Quelle est la réalisation personnelle dont vous êtes la plus fière, particulièrement parce que vous êtes une femme?
Ah! C'est une bonne question parce que je n'ai jamais considéré mes réalisations en fonction de mon sexe. Je me considère comme une citoyenne et comme une égale aux hommes, alors je vous répondrai en tant que citoyenne. Je suis retournée sur les bancs d'école à 43 ans pour faire mon Barreau avec des jeunes qui sortaient de l'université. C'est une expérience dont je ne suis pas peu fière!

Quel est le défi le plus important que vous avez dû relever en tant que femme?
Dans le milieu des médias, que j'ai connu pendant plus de 20 ans, il y a une différence lorsqu'on négocie des contrats. Certains hommes sont beaucoup mieux payés que certaines femmes. Un des défis que j'ai dû relever, c'est de m'asseoir avec mes patrons et de dire : « C'est assez! Il n'est pas question qu'on me paie moins! » Ça peut sembler mercantile, cependant il faut avoir le courage de se lever et de dire qu'on vaut autant qu'un homme et qu'il n'y a pas de raison d'être moins payée. Et lorsqu'on le fait, on réussit!

« Les femmes ont maintenant accès à la diplomation universitaire. [...] C'est important parce que le savoir, c'est la richesse d'une société. »

Nathalie Roy

Qu'est-ce que la femme que vous êtes peut apporter à la femme québécoise?

Mon énergie, j'en ai beaucoup à revendre! Mais aussi mon intégrité. Je ne suis pas une politicienne, je n'ai jamais fait de politique de ma vie. En tant que journaliste, j'ai toujours gardé mes opinions pour moi et c'était normal et nécessaire pour être la plus objective possible devant un intervenant. Cependant, j'ai des opinions, et j'ai décidé de les manifester. Tout ce que les médias ont révélé sur le financement illicite des partis, sur ce qui se passe dans le monde de la construction, sur ces contrats que nous payons comme contribuables 30 % trop cher, m'a réveillée, m'a interpellée.

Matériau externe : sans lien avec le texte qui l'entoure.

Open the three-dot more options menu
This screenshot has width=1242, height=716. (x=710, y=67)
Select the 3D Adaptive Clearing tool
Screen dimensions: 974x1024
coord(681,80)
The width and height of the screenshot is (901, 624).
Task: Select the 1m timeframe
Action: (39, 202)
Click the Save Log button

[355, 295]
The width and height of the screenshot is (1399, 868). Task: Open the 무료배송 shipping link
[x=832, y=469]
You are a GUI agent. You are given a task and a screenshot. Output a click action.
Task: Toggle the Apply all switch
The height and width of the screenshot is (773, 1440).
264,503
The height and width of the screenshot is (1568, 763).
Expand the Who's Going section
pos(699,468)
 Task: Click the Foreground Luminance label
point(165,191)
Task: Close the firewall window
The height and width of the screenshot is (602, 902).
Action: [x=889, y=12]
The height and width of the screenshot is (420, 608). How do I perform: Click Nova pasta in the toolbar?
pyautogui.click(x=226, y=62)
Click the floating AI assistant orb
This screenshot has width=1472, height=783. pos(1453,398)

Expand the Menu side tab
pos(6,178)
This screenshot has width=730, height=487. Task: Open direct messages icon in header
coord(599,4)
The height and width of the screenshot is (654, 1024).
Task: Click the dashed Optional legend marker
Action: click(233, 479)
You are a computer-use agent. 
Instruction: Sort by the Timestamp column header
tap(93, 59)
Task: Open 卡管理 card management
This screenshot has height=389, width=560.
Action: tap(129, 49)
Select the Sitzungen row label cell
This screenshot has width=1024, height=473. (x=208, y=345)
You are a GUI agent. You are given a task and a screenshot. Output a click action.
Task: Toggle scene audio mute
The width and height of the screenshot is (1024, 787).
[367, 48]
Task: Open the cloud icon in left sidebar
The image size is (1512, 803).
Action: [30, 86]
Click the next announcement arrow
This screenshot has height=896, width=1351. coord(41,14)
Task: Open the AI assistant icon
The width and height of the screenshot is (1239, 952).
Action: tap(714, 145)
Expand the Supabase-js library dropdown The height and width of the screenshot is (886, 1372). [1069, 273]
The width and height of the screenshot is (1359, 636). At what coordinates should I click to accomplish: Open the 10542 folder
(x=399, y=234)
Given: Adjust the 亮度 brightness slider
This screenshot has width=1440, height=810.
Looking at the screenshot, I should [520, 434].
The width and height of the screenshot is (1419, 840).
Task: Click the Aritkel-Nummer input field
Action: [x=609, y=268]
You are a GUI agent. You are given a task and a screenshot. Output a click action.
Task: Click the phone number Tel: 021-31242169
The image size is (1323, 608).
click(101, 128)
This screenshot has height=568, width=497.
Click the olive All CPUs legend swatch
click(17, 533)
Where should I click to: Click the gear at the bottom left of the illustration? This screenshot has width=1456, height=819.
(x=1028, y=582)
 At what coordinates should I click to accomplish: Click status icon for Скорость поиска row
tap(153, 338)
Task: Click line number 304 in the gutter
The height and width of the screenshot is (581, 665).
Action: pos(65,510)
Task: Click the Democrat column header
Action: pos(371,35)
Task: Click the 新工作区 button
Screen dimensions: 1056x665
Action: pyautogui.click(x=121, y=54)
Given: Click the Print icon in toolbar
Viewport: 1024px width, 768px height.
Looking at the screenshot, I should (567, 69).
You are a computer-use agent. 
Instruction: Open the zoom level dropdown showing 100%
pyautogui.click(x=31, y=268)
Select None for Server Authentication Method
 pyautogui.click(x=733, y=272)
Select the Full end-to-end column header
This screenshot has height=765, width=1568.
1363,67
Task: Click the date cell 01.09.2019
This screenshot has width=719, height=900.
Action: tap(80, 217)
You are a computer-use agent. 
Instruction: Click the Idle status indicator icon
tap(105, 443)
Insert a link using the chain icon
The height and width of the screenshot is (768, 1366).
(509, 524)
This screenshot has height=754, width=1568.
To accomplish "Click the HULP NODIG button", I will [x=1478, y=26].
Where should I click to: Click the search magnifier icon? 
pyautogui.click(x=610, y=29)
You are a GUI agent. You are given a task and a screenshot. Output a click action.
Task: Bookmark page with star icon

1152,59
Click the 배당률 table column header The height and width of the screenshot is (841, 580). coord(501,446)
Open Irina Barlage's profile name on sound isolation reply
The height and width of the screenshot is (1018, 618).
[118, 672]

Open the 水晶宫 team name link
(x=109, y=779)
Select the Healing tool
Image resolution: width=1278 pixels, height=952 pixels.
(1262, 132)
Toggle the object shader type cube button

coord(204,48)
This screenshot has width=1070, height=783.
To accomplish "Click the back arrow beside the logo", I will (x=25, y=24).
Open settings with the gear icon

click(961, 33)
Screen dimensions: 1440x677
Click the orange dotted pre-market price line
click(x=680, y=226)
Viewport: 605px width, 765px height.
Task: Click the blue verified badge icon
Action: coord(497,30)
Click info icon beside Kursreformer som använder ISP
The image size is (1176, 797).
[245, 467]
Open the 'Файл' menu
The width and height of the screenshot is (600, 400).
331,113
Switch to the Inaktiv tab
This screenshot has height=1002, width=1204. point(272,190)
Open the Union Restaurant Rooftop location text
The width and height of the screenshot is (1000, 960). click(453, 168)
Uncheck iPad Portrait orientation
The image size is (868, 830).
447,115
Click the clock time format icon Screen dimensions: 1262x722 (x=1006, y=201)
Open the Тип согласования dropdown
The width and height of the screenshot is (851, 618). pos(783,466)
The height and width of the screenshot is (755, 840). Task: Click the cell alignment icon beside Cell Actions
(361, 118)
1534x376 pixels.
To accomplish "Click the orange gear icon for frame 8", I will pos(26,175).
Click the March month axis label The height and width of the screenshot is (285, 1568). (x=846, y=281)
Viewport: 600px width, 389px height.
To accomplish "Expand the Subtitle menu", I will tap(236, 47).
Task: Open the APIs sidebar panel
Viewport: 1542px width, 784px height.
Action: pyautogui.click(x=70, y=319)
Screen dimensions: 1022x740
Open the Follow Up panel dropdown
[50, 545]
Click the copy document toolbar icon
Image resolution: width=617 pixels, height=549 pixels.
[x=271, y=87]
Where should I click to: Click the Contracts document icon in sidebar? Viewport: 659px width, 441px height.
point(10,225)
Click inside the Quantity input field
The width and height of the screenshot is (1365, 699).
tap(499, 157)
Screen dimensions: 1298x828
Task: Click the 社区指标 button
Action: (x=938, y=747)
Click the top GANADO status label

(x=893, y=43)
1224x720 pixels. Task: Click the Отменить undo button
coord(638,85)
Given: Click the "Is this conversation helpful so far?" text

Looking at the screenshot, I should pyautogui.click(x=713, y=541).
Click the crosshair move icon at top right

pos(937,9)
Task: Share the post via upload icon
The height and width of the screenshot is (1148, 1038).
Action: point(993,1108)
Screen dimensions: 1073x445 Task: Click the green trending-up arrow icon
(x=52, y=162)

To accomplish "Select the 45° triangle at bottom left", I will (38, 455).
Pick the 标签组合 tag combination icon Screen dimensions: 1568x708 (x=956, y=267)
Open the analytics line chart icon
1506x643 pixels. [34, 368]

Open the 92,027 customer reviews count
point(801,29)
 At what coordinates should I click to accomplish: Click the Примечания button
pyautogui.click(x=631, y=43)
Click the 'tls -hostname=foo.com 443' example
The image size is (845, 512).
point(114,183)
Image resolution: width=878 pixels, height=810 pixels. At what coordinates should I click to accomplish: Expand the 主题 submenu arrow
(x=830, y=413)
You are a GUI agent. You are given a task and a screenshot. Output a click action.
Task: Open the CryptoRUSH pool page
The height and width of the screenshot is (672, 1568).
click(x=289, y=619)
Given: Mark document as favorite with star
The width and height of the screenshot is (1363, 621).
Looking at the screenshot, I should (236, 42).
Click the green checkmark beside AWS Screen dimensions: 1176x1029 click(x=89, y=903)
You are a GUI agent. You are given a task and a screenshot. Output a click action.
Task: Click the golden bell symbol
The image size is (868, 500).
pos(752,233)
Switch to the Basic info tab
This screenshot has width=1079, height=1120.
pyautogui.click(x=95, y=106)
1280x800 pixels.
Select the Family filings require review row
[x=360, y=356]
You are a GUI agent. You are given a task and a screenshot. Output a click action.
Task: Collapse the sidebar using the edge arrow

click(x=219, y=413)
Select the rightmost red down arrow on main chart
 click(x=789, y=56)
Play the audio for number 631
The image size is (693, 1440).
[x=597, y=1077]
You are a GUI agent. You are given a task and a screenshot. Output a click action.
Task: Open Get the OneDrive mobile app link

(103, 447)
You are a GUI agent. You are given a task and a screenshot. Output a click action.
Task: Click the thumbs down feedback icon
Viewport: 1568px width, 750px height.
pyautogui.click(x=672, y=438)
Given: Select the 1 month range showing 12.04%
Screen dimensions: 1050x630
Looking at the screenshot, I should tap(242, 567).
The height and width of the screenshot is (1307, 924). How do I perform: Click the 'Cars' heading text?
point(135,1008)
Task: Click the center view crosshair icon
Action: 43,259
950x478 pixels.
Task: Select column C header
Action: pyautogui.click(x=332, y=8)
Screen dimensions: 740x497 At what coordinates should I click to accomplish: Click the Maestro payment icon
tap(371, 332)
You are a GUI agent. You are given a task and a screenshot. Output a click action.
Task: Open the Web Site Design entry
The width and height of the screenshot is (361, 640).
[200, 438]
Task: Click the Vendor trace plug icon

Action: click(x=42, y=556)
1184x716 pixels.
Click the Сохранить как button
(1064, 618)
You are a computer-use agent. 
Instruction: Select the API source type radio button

Je pense apporter ma petite contribution, mon énergie, mon expertise et, surtout, ma voix. En étant communicatrice, je vais pouvoir - je crois - défendre davantage les intérêts de mes concitoyens montarvillois. Je suis également avocate de formation, et le travail d'une avocate, c'est nécessairement de défendre les intérêts de ses clients, mais aussi de régler des problèmes, et c'est ce que fait un député.

Y a-t-il une députée d'un autre parti que le vôtre que vous admirez?
On a eu de grandes pionnières, de grandes politiciennes que j'adore toujours écouter, même quand je ne suis pas du tout d'accord avec leur programme. Entendre parler Louise Beaudoin, avec cette assurance, cette conviction, la façon dont elle s'exprime - elle est articulée - je trouve que c'est une inspiration, même si je ne suis pas du tout d'accord avec le programme du Parti québécois.

Y a-t-il une personnalité féminine qui est pour vous un modèle?
Tout au long de ma vie, je me suis inspirée de différentes femmes et aussi de différents hommes pour forger ma personnalité, mais s'il y a une personne qui m'a impressionnée plus que toute autre, c'est ma grand-maman maternelle, une femme du Nouveau-Brunswick qui a eu 11 enfants et qui a élevé sa famille dans une très, très grande pauvreté. Elle a toujours gardé son sourire, sa bonne humeur, sa sympathie. C'est inspirant de voir des gens qui vivent dans une grande pauvreté arriver à être heureux et à se débrouiller. La personne la plus inspirante de ma vie, c'est ma grand-maman.